I made about 30 new friends the other night when I broke out my "Cutter - Deep Woods" and started bathing folks in toxin to keep the bugs away. They still get you though. The Marines are great. It's the best part...just rolling with them. These are great guys, real professionals. We actually had an EOD bomb-sniffing dog along with us on the last excursion. So focused. Wouldn't even pay attention to the packs of feral Iraqi hounds that yap and howl all through the night when people walk by. We all liked having a war-dog along. Funny quote from that anonymous Marine letter home...when a Marine asked an old Iraqi man the following: "Have you seen any foreign fighters around?" "Yeah, you." I've gotten similar responses from talking to Iraqis out in villages. They're always very polite. Invite you in, sit down for tea, even though they are fasting during Ramadan. They'll talk all the issues, but always at arms length - keep themselves distanced from any kind of direct involvement with anything. "I am a simple farmer," is about the standard line.
Semper, Nate
On 30 October 2006, Nate wrote to his brother Austin, who was attending Officer Candidate School in Quantico. Nate described the loss of a member of his unit, and what it should mean to Austin and the other officer candidates.
Austin,
We had a Marine with 3rd Recon killed in action about two weeks ago out west. Sniper shot. He went down in the street and a full-fledged, complex attack was initiated by the enemy. Other Marines – under fire – risked their lives in the ensuing events to recover him, triage him, and get him on a HMMWV to Fallujah surgical. All this happened as Marines counterattacked, bullets snapping by as they took up defensive positions. I knew the events because I talked to them afterward. Included is his memorial pamphlet. I wish I had the chance to know him, all the Recon guys admired him, looked up to him, and are devastated by his loss.

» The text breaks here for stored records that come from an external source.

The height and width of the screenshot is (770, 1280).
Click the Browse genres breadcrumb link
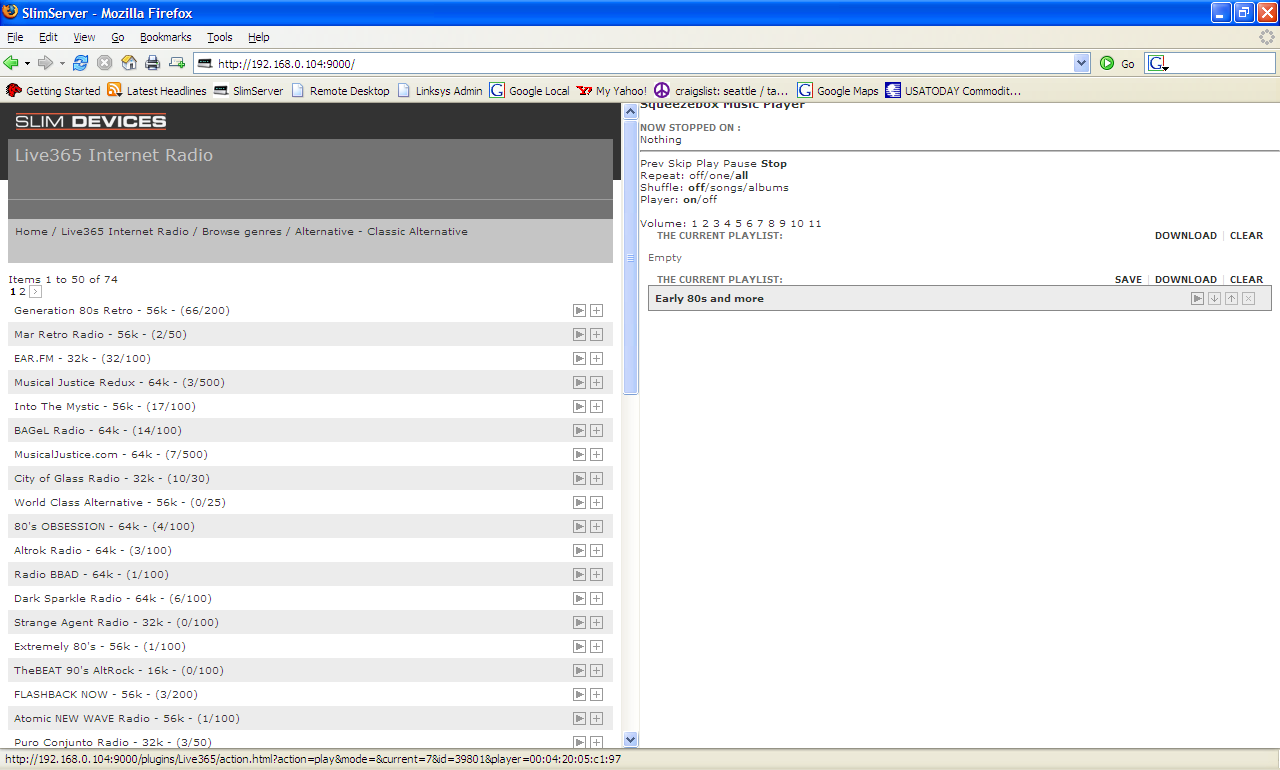click(240, 232)
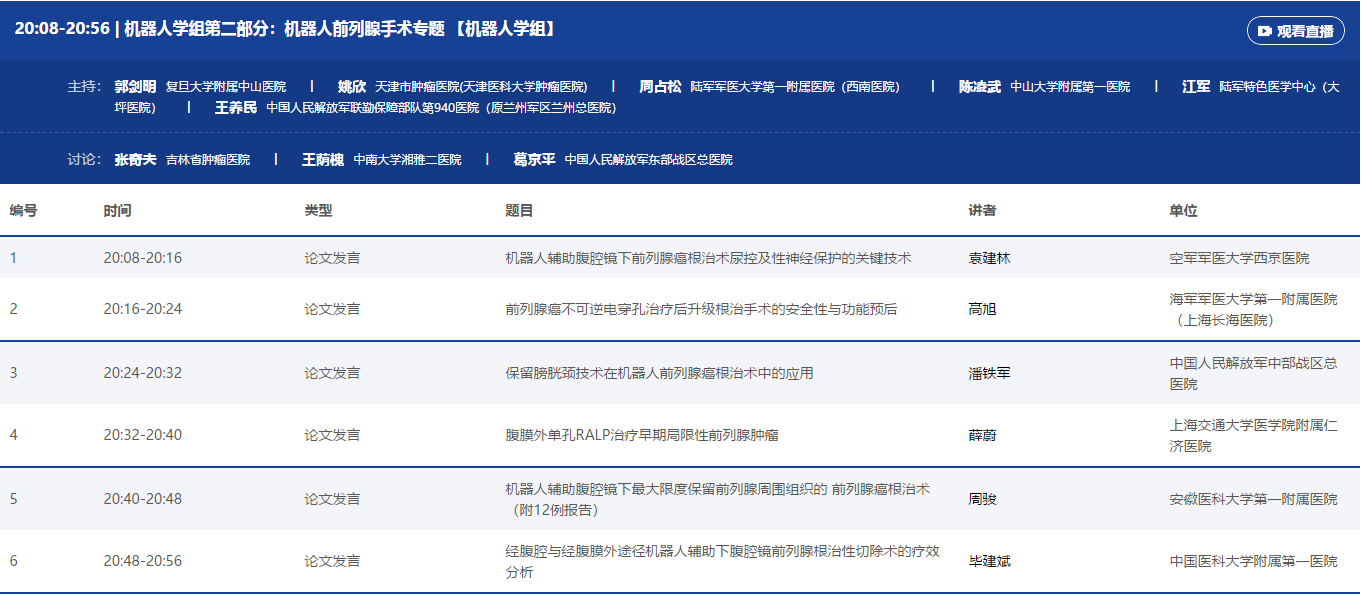The height and width of the screenshot is (595, 1362).
Task: Open paper about 保留膀胱颈技术
Action: (x=659, y=373)
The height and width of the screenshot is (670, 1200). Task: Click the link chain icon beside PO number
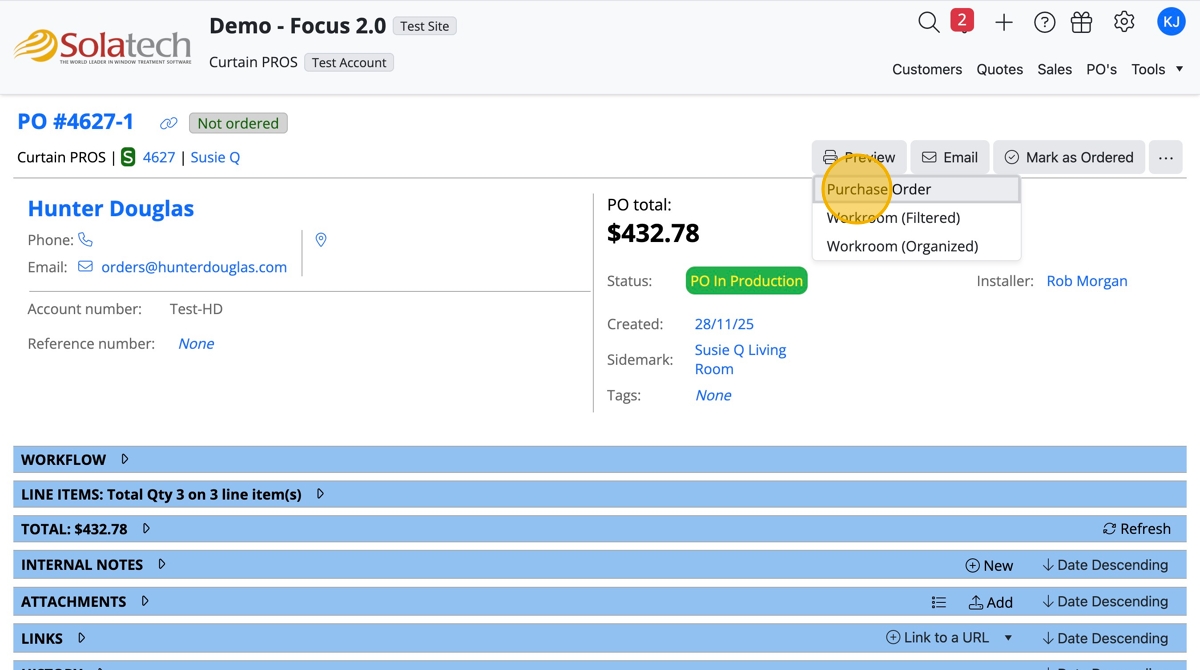169,124
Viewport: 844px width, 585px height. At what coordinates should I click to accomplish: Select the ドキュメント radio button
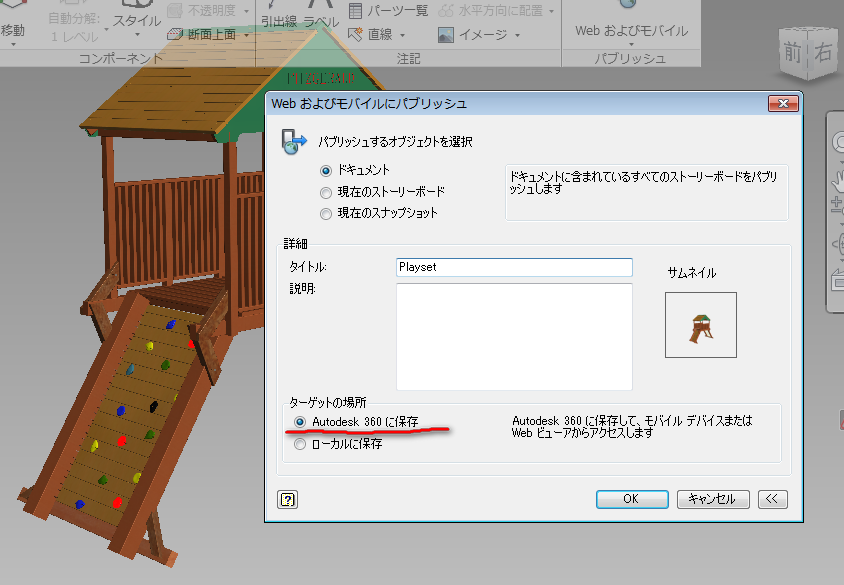[x=325, y=171]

Why do I tell you this? Because Sgt Simpson and many all-Americans like him are the ones you will be entrusted to lead, protect and stand in front of. Never forget that all the trials and training you and the other candidates (eventually Second Lieutenants) go through is not about you. America's sons and daughters will be entrusted to your care. You owe them competence, discipline, courage, judgment, etc. Post Sgt Simpson's memorial picture, perhaps up on your squad bay read-board, tell your fire team and squad and platoon about him -- as a clear reminder of what this is all about. Keep it with you through the trials ahead. Because when you hear the final roll call, the long bugle playing taps, and the bagpipes wailing – we better have done everything short of the hand of God Himself to accomplish the mission and bring Marines home. It is a sacrifice he and many like him have made fighting for each other. Earn it.
Semper Fidelis,Nate.
On 9 December 2006, Nate was killed in an IED attack while supporting 3rd Reconnaissance Battalion in al-Amariyah, Iraq. After the mayhem of the attack, two Marines in the vehicle swore that they had been freed and led away from the burning vehicle by Nate. Even in death, it seemed to them, Nate had been helping and leading them.